-- begin --
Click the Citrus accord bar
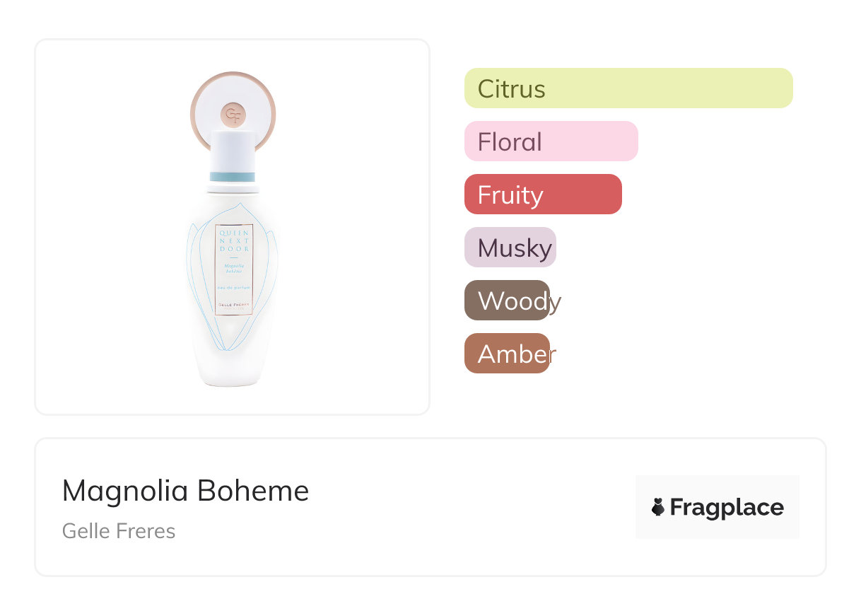This screenshot has height=611, width=861. pos(628,88)
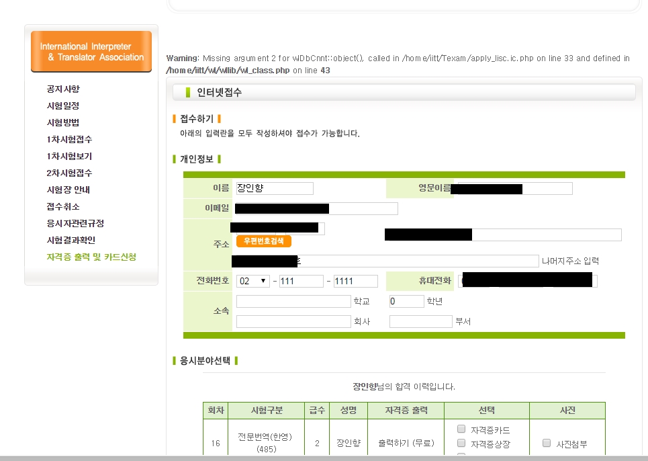Enable the 자격증상장 checkbox
Viewport: 648px width, 461px height.
coord(461,443)
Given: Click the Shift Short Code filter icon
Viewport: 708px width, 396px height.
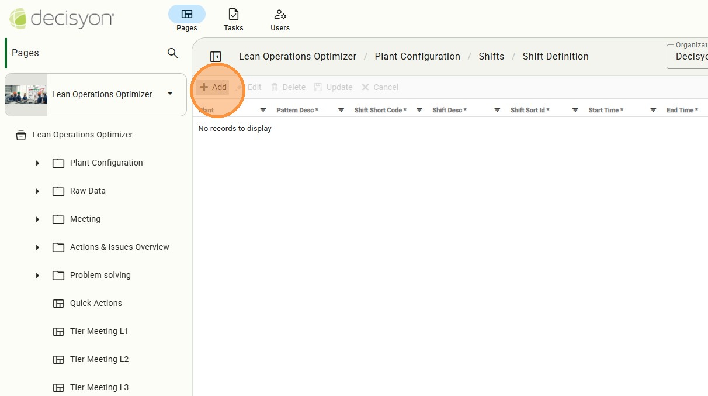Looking at the screenshot, I should coord(419,110).
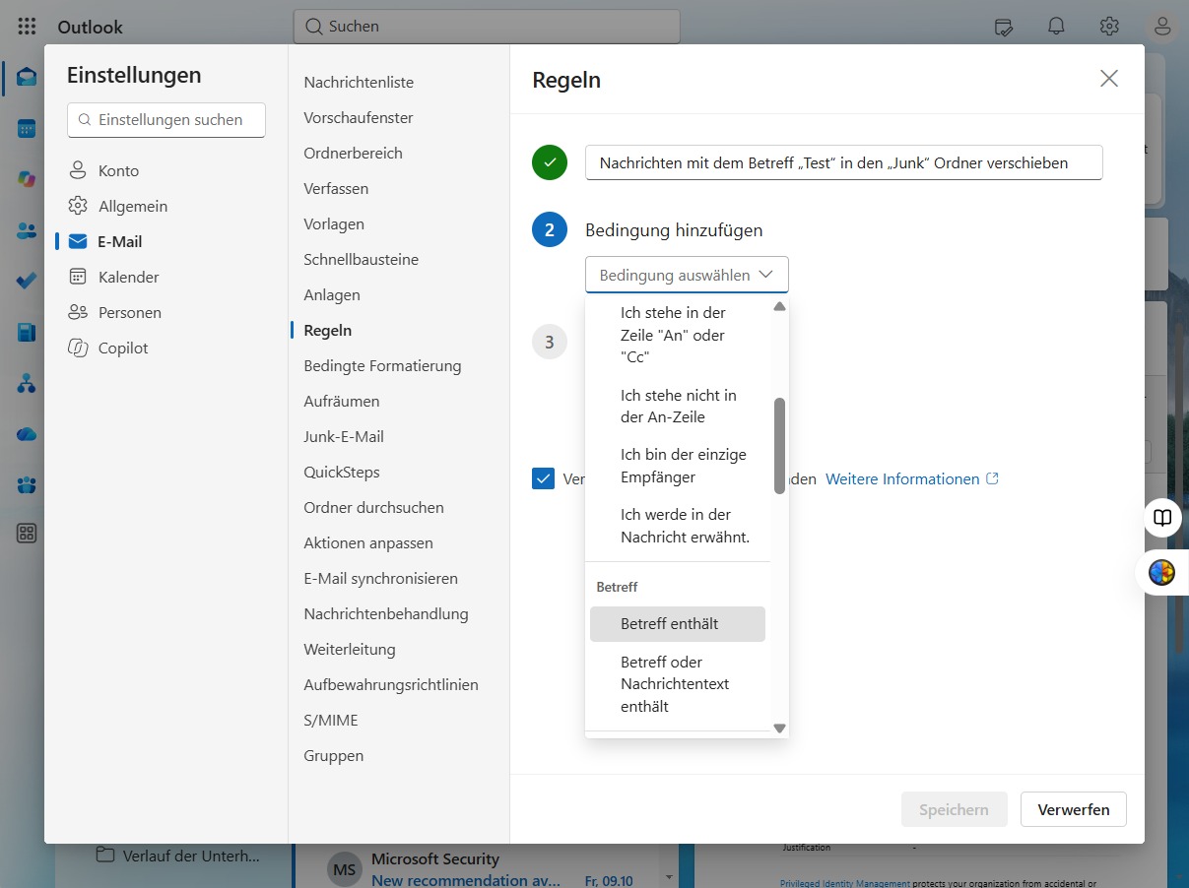The width and height of the screenshot is (1189, 888).
Task: Open OneDrive cloud icon in left rail
Action: click(x=27, y=433)
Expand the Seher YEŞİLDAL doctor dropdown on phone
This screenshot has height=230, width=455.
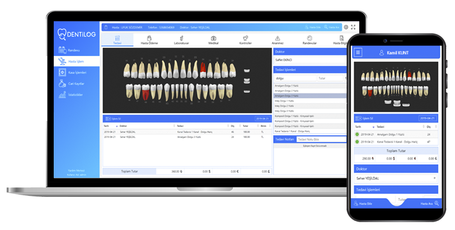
-- end --
> _What is expected_: Copy every line of the material above word for word, leaving the pictures out of your answer.

> _Finished answer_:
Click the Citrus accord bar
This screenshot has height=611, width=861. pos(628,88)
Enable the 자격증상장 checkbox
Viewport: 648px width, 461px height.
coord(461,443)
Given: Click the Shift Short Code filter icon
Viewport: 708px width, 396px height.
Looking at the screenshot, I should coord(419,110).
The width and height of the screenshot is (1189, 888).
Task: Open OneDrive cloud icon in left rail
Action: click(x=27, y=433)
Expand the Seher YEŞİLDAL doctor dropdown on phone
This screenshot has height=230, width=455.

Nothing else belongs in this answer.